The question would then become whether these extra imports would be available.
There should be plenty of PE available to replace any lost European production
I’ve reached the above conclusion because, as I discussed in this February post, barring further major US production losses, US PE exports are likely to increase in 2022. For your handy reference, see my three slides from the earlier post.
Another big variable to consider is the scale of China’s net PE imports (imports minus exports) as opposed to US exports, China faces a further economic deceleration in 2022 due to Ukraine, its Zero-Covid policies and the Common Prosperity policy pivot.
Combine this with a further increase in domestic capacities and high operating rates resulting from a.) the political push towards greater self-sufficiency and b.) greater availability of feedstocks from refineries, and I see as quite likely the downside scenarios presented in the three slides below.
These slides are again repeated from earlier posts for your easy reference.
We must also consider the likelihood that Russia will struggle to export PE in 2022 because of the sanctions. But Russia is, for example, only expected to account for 4% of global net HDPE imports in 2022 and plays similarly small roles in global LDPE and LLDPE markets.

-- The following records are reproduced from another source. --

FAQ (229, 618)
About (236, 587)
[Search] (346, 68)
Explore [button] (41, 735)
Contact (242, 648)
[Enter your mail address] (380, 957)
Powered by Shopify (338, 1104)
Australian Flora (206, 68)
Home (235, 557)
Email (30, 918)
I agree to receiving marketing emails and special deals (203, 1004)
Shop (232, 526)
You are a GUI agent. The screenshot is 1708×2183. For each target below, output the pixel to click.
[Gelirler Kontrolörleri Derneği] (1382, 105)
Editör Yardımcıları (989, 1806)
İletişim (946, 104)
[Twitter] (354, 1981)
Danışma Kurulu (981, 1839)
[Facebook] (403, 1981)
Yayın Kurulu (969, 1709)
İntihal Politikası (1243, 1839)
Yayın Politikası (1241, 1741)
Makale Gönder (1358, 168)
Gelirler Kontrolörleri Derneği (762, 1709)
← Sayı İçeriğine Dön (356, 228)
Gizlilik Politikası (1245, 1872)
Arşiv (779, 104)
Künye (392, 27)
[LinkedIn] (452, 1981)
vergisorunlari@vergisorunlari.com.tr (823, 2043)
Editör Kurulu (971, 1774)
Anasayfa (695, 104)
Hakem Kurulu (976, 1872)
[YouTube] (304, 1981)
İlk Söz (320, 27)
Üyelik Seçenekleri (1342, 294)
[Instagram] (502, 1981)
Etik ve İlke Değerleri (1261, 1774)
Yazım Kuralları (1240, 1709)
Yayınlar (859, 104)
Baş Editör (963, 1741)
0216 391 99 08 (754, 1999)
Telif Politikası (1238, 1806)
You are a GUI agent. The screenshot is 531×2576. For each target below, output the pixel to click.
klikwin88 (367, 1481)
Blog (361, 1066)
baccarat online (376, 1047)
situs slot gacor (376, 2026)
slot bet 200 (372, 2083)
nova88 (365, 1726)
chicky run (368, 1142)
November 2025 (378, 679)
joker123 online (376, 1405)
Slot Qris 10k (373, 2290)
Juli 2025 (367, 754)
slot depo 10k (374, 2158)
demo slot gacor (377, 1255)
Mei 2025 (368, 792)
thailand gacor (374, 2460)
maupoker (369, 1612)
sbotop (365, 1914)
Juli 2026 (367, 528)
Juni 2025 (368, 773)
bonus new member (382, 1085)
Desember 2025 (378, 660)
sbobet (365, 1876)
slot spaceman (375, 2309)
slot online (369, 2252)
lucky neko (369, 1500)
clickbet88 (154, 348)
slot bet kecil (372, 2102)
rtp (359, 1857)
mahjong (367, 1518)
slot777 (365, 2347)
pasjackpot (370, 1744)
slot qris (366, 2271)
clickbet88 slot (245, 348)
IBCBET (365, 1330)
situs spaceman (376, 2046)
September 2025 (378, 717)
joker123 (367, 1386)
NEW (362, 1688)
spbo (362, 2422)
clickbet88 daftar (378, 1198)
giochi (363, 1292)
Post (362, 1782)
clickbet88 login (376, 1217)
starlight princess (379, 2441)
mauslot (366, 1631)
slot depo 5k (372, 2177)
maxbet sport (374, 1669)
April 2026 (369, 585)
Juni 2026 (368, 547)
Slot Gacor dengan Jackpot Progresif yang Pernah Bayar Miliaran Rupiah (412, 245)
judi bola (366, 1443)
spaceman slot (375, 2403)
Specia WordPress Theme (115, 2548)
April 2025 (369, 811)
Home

his doesn’t mean to say, however, that certain countries in Europe are not heavily dependent on HDPE imports from Russia, underlining the need to dig deeper.
Conclusion: This just scratches the surface
While, as I said, I believe there will be plenty of PE to go around to cover any European shortfalls, global producers need to act now to cover potential interruptions in supply commitments. European buyers must investigate further sources of supply.
This post –- even more so than usual because of these extraordinarily volatile times –- only scratches the surface.
I’ve only given you the questions to ask on European energy supply. Other issues I haven’t covered include PE demand growth in other regions, the extent of Middle East PE exports in 2022 – the world’s biggest export region – and how any cutbacks in Asian production might reduce PE supply.
As the quite shocking and final chart for today illustrates, cutbacks in Asian output seem very possible because of record-low margins.
For the week ending 4 March, northeast and southeast Asian integrated variable cost margins were -$571/tonnes and -$339/tonne respectively, the lowest levels since we began our assessments in January 2014.
While northwest Europe margins had declined, they remained in strong positive territory with US Gulf margins stable on the ethane cost advantage.